§ Action item: From the devotional below on the parable of the unmerciful servant, transcribe the stretch from "Matthew 18:21–35—When we" through "sin against us.".

§ Reading passage:
────────────────

Friday, September 11, 2020

September 11, 2020— Friday prior to Pentecost 15

Matthew 18:21–35—When we hear this parable, our first reaction is probably the same as the king’s: indignation and fury against the servant who was unmerciful, especially after he had been forgiven a far greater debt. We must ask ourselves: Are we like the unmerciful servant? God has forgiven all our sins at great cost—the life of His own Son. We ought to examine ourselves: Is there anyone against whom we hold a grudge, refusing to forgive because we have been wronged? If so, we are like the unmerciful servant. Rather, we ought to remember the Lord’s Prayer, where we plead, forgive us our trespasses as we forgive those who trespass against us. That is, we beg God’s forgiveness, and then pledge that we too will sincerely forgive and gladly do good to those who sin against us.
When faced with the option of forgiving or not forgiving there can be one answer – you forgive. My forgiveness does not hinge on my desire, my feelings, or even my wiliness to forgive. My forgiveness finds its basis on what Jesus has said to me. When someone sins against you – you, yes you are the one who must forgive.

────────────────

§ Given information:

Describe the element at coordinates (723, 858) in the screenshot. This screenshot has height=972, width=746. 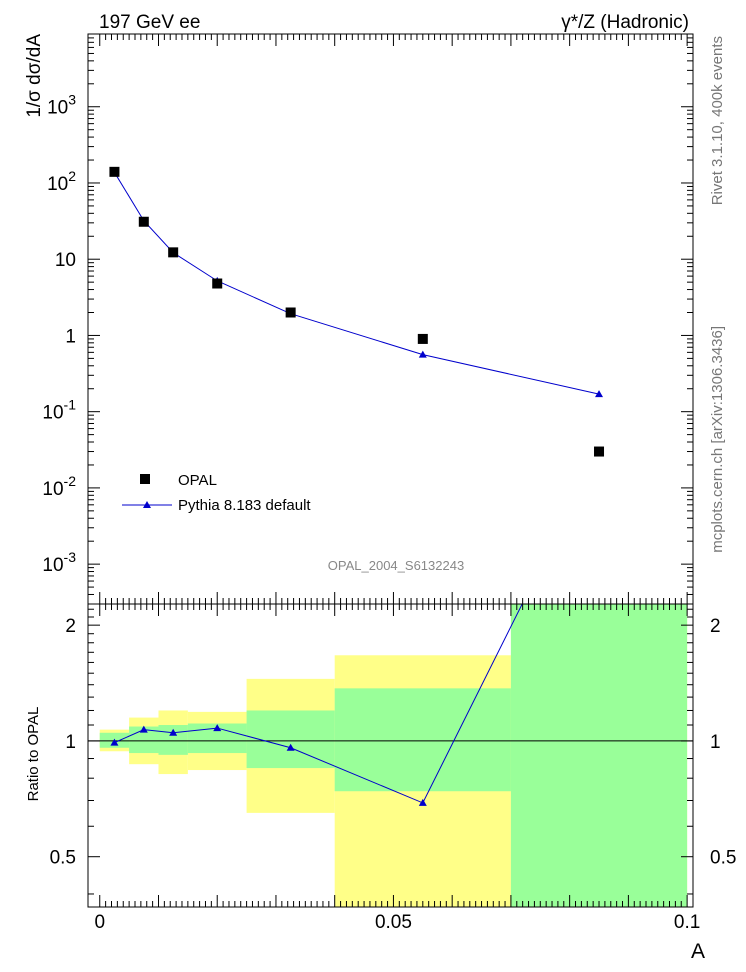
I see `ratio-y-tick-label-right: 0.5` at that location.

────────────────

§ Response to the exercise:
Matthew 18:21–35—When we hear this parable, our first reaction is probably the same as the king’s: indignation and fury against the servant who was unmerciful, especially after he had been forgiven a far greater debt. We must ask ourselves: Are we like the unmerciful servant? God has forgiven all our sins at great cost—the life of His own Son. We ought to examine ourselves: Is there anyone against whom we hold a grudge, refusing to forgive because we have been wronged? If so, we are like the unmerciful servant. Rather, we ought to remember the Lord’s Prayer, where we plead, forgive us our trespasses as we forgive those who trespass against us. That is, we beg God’s forgiveness, and then pledge that we too will sincerely forgive and gladly do good to those who sin against us.